22 de ago. de 2016

D. Penal: Classificação dos Crimes

Classificação dos Crimes


"Classificar doutrinariamente um tipo penal significa o mesmo que apontar a sua natureza jurídica. Uma vez detectada a natureza jurídica de uma infração penal, o trabalho do intérprete fica extremamente facilitado no sentido de conhecer os vários aspectos que lhe são relevantes, como o seu momento de consumação, se é possível a tentativa, etc." Greco (2008, p. 91). 

Nas classificações legais, o próprio Código Penal se encarrega de trazer os conceitos. 

Crime Tentado e Crime Consumado
Art. 14 - Diz-se o crime:
I - consumado, quando nele se reúnem todos os elementos de sua definição legal;

II - tentado, quando, iniciada a execução, não se consuma por circunstâncias alheias à vontade do agente.

Crime Impossível
Art. 17 - Não se pune a tentativa quando, por ineficácia absoluta do meio ou por absoluta impropriedade do objeto, é impossível consumar-se o crime.

++++++++++

■ Instruções
(A) Como fica em inglês a frase "Nas classificações legais, o próprio Código Penal se encarrega de trazer os conceitos.", do trecho sobre a classificação dos crimes?
(B) Como você resumiria o trecho sobre a classificação dos crimes em duas frases?
(C) De acordo com o trecho sobre a classificação dos crimes, por que não se pune a tentativa no caso do crime impossível?
As linhas abaixo não têm papel algum nas tarefas.

■ Seção de dados
++++++++++

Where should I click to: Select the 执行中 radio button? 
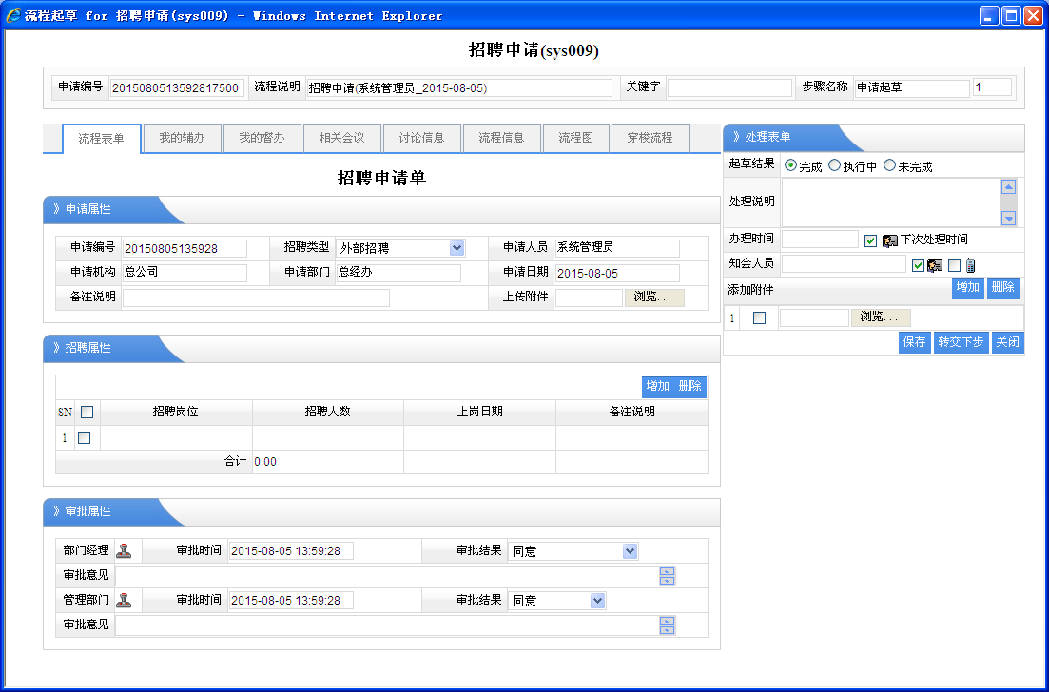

++++++++++

■ Respostas
(A) In legal classifications, the Penal Code itself takes care of providing the concepts.

(B) Segundo a citação de Greco, classificar doutrinariamente um tipo penal equivale a apontar sua natureza jurídica, o que facilita ao intérprete conhecer aspectos como o momento de consumação e a possibilidade de tentativa. Nas classificações legais, o próprio Código Penal traz os conceitos: o art. 14 define crime consumado e crime tentado, e o art. 17 determina que não se pune a tentativa quando é impossível consumar-se o crime.

(C) Porque, por ineficácia absoluta do meio ou por absoluta impropriedade do objeto, é impossível consumar-se o crime, conforme o art. 17.